Las niñas, en éxtasis, gritaron:

—¡Ven a ver!

Le llevaron de la mano hasta el solario con el suelo de grava. Las gallinas corrieron hacia los rincones y luego a lo largo de la pared. Danny, por último, consiguió apresar a una.

—Mírale, papá, ¿no es precioso?

La gallina en sus brazos estaba empavorecida y le parpadeaban los ojillos.

Osa —dijo Viri.

—¿Te digo cómo se llaman? —preguntó Franca.

Él asintió vagamente.

—¿Papá?

—Sí —dijo él—. ¿De dónde las habéis sacado?

—Esta es Janet.

—Janet.

—Dorothy.

—Sí.

—Y esta otra es Madame Nicolai.

—Esta…

—Es mayor que las demás —explicó Franca.

Viri se sentó en el escalón. Había ya un ligero olor amargo en el solario. Un jirón de pluma cayó flotando misteriosamente. Madame Nicolai estaba plantada sobre un montón de plumas grandes y calientes, marrones, beige, que cobraban un tinte más pálido, un tostado claro, conforme descendían.

—Es más lista —dijo él.

—Oh, es muy lista.

—Una sabia entre gallinas. ¿Cuándo empiezan a poner huevos?

—Ya mismo.

—¿No son un poco jóvenes? —Sentado ociosamente en el escalón, observaba los cautos y medidos movimientos de las aves, el tirón con que estiraban la cabeza—. Bueno, si no, ponen huevos, hay otras cosas. Pollo asado…

—¡Papá!

—Tú no harías eso.

—Ellas lo entenderían.

—No, no entenderían.

—Madame Nicolai sí lo entendería.

La gallina estaba de pie ahora, separada de las otras, y le miraba. En su cabeza de perfil había un ojo que no parpadeaba, negro y circundado de un halo ámbar.

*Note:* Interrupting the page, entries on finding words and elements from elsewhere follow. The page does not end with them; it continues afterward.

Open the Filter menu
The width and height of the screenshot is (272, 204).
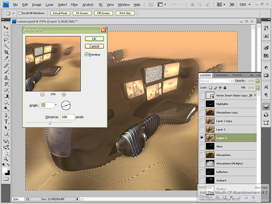75,4
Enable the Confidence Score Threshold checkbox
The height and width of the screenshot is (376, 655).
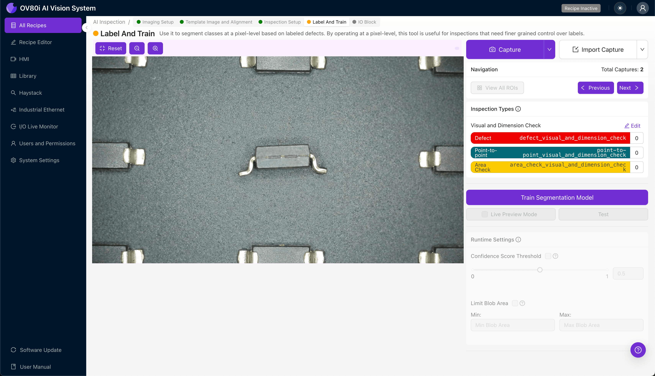pyautogui.click(x=548, y=256)
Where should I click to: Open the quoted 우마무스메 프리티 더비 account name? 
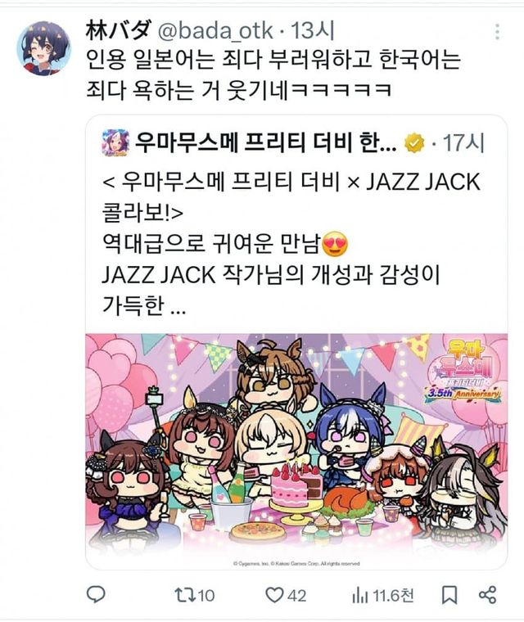coord(265,142)
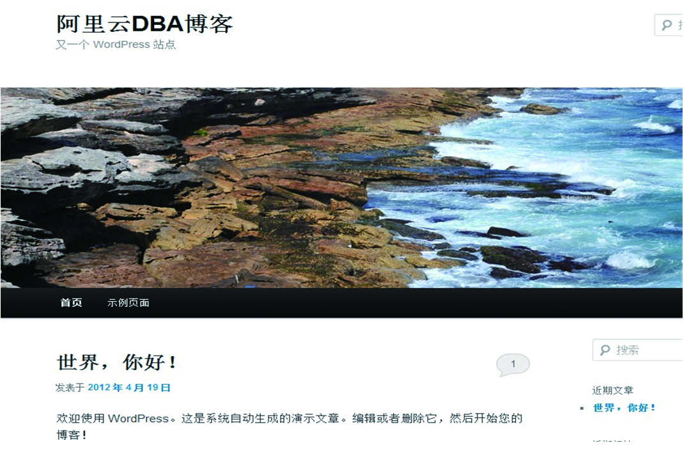This screenshot has height=452, width=684.
Task: Click the tagline 又一个 WordPress 站点
Action: (116, 45)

—Es una mujer de mundo —dijo él—. Miradle el busto, mirad la expresión del pico.

—¿Qué expresión?

—Ella entiende la vida —dijo él—. Sabe lo que es ser una gallina.

—¿Es tu predilecta?

Él trataba de encandilarla para que se acercase a su mano semicerrada.

—¿Papá?

—Creo que sí —murmuró él—. Sí. Es una gallina entre las gallinas. Una gallina de gallinas —dijo.

Ellas se le colgaron de los brazos, en un arranque de felicidad y afecto. Él seguía sentado. Las gallinas cacareaban, producían borboteos como de agua hirviendo. Viri continuó ensalzándola. —Madame Nicolai ahora se había dado media vuelta y se alejaba, cautamente—; Viri el adúltero, el hombre desvalido.